SHORT EXERCISE 1 =
Decide whether each statement below agrees with the speech masking text. Answer yes or no for each, and quote the text's deciding words exactly.
(a) The second microphone converts the captured speech into an input sound signal and sends it to the processor.
(b) The nominal component frequency domain spectrum has a different shape from the input sound signal frequency domain spectrum.
(c) The speech of an occupant of the second zone is captured by the first microphone.
SHORT EXERCISE 2 =
According to the speech masking text, in which step does the processor determine the frequency domain spectrum of the input sound signal?
SHORT EXERCISE 3 =
Quote the speech masking text from "Method steps undertaken" up to and including "the following steps.".

TEXT EXTRACT =

┄┄┄┄┄┄┄┄┄┄┄┄┄┄┄┄┄┄┄┄

Method steps undertaken in rendering at least partly unintelligible speech originating within the second zone 150 to an occupant of the first zone 110 are now discussed with reference to Figure 9. In a capture step 300, the speech of an occupant of the second zone 150 is captured by the second microphone 170. The speech captured is converted to an input sound signal by the second microphone 170 and is sent to the processor 190. The processor 190 executes computer software instructions stored in the memory to perform the following steps.

In an analysing step 302 the processor 190 analyses an input sound signal (a time domain trace 303 of which is shown as the “speech” trace in Figure 5) to determine its frequency domain spectrum 304. The input sound signal frequency domain spectrum 304 is shown in Figure 4. The processor 190 then generates a sound masking signal (a time domain trace 306 of which is shown in Figure 5) for the input sound signal from components discussed further below.

A first component generated by the processor 190, in a nominal component generation step 308, is a nominal component. The frequency domain spectrum 310 of the nominal component is divided into frequency bands and is generated so that the amplitudes of these bands are directly proportional to corresponding amplitudes of the input sound signal frequency domain spectrum 304. More specifically in the example shown in Figure 4, the amplitude of each frequency band of the nominal component frequency domain spectrum 310 is generated by increasing the corresponding frequency band amplitude of the input sound signal frequency domain spectrum 304 by a nominal amplitude. Consequently the trace of the nominal component frequency domain spectrum 310 has the same shape as the input sound signal frequency domain spectrum 304, but displaced into a higher amplitude regime.

┄┄┄┄┄┄┄┄┄┄┄┄┄┄┄┄┄┄┄┄

MATERIAL PROVIDED =
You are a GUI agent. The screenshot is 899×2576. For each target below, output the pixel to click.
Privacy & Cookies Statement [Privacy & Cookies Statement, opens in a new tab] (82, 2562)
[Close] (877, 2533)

┄┄┄┄┄┄┄┄┄┄┄┄┄┄┄┄┄┄┄┄

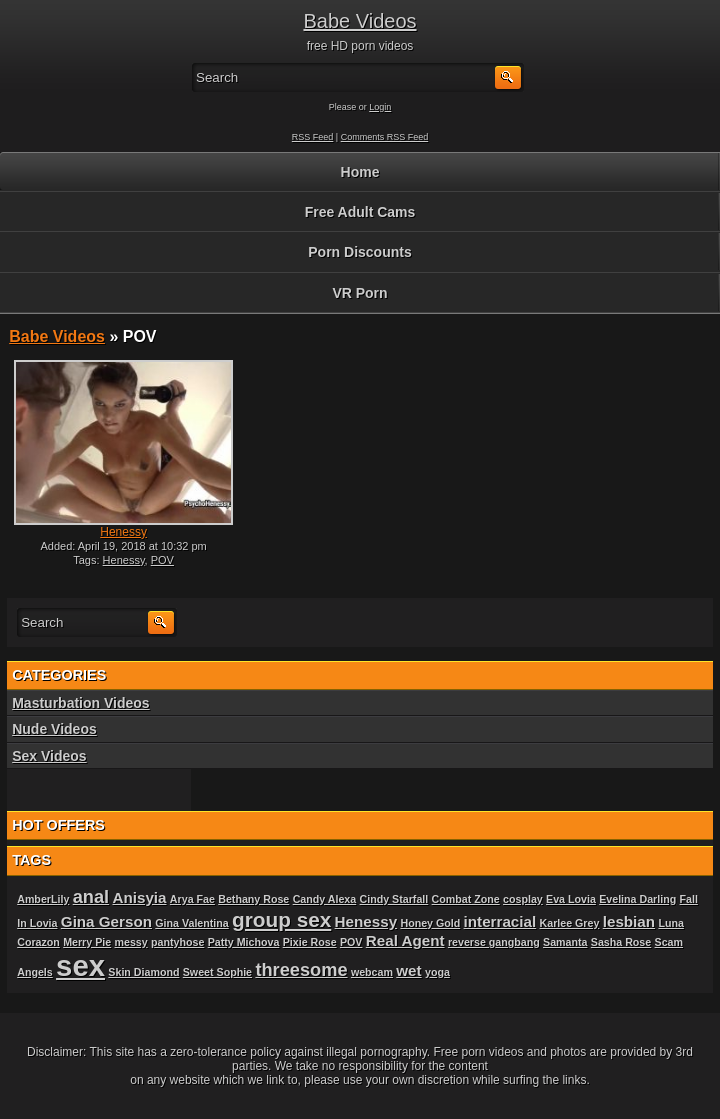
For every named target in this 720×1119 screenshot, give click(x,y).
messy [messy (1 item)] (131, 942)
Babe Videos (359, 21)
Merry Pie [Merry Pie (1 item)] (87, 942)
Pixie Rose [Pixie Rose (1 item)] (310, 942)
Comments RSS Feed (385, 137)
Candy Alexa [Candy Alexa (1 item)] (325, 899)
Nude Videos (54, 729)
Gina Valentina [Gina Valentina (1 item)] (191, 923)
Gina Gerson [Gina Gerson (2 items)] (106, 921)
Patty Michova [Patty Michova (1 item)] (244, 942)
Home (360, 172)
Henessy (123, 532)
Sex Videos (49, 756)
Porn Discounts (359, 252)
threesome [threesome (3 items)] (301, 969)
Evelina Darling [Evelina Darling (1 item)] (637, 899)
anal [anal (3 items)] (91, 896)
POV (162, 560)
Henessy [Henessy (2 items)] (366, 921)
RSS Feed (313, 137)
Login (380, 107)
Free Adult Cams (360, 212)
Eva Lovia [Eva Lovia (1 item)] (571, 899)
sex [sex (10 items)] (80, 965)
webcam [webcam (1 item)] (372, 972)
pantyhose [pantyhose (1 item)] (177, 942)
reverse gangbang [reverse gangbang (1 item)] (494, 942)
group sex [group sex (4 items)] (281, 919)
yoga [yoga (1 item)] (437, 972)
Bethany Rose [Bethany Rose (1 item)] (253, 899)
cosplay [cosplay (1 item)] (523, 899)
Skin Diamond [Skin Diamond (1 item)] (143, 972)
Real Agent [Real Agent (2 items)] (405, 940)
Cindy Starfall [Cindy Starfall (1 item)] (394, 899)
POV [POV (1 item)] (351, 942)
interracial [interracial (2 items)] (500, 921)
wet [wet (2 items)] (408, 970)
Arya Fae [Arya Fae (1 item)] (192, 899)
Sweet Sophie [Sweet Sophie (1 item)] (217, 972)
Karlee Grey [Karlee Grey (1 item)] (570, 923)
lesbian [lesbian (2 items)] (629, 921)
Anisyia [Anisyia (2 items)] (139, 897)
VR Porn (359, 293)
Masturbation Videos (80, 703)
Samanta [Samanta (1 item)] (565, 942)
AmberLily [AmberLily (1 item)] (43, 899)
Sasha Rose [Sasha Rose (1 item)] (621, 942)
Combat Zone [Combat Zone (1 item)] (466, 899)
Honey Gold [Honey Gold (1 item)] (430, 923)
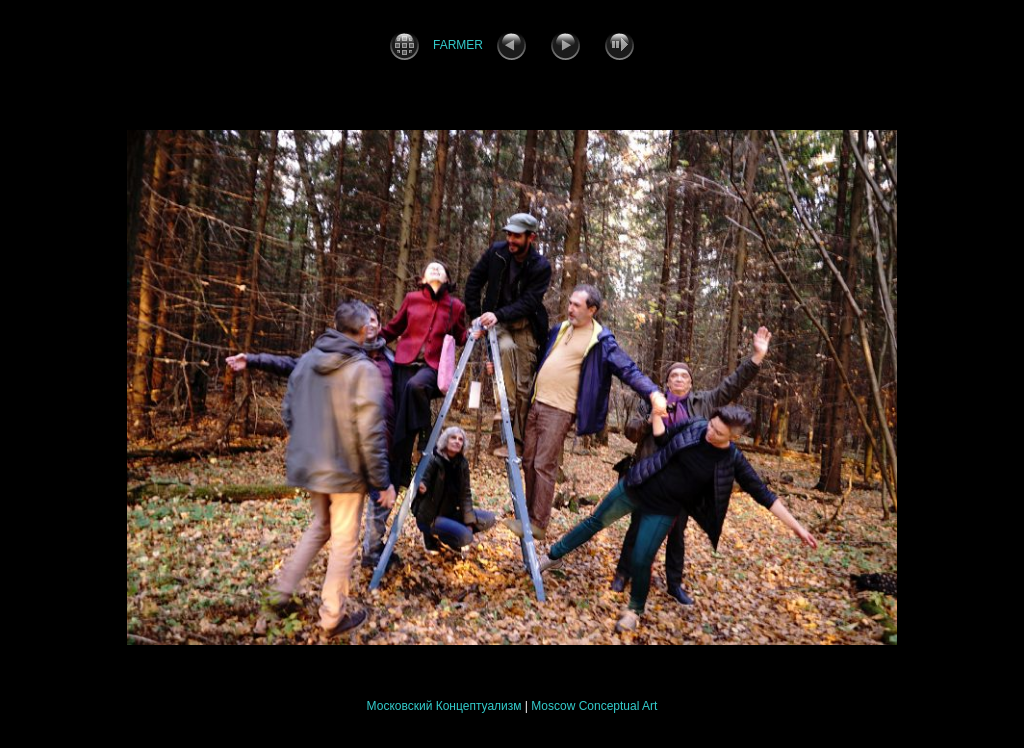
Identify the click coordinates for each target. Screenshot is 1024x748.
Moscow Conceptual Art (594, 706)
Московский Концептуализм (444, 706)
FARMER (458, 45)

┄┄┄┄┄┄┄┄┄┄┄┄┄┄┄┄┄┄┄┄

EXERCISE RESULT 1 =
(a) Yes: "The speech captured is converted to an input sound signal by the second microphone 170 and is sent to the processor 190."
(b) No: "the trace of the nominal component frequency domain spectrum 310 has the same shape as the input sound signal frequency domain spectrum 304, but displaced into a higher amplitude regime."
(c) No: "the speech of an occupant of the second zone 150 is captured by the second microphone 170."

EXERCISE RESULT 2 =
In the analysing step 302.

EXERCISE RESULT 3 =
Method steps undertaken in rendering at least partly unintelligible speech originating within the second zone 150 to an occupant of the first zone 110 are now discussed with reference to Figure 9. In a capture step 300, the speech of an occupant of the second zone 150 is captured by the second microphone 170. The speech captured is converted to an input sound signal by the second microphone 170 and is sent to the processor 190. The processor 190 executes computer software instructions stored in the memory to perform the following steps.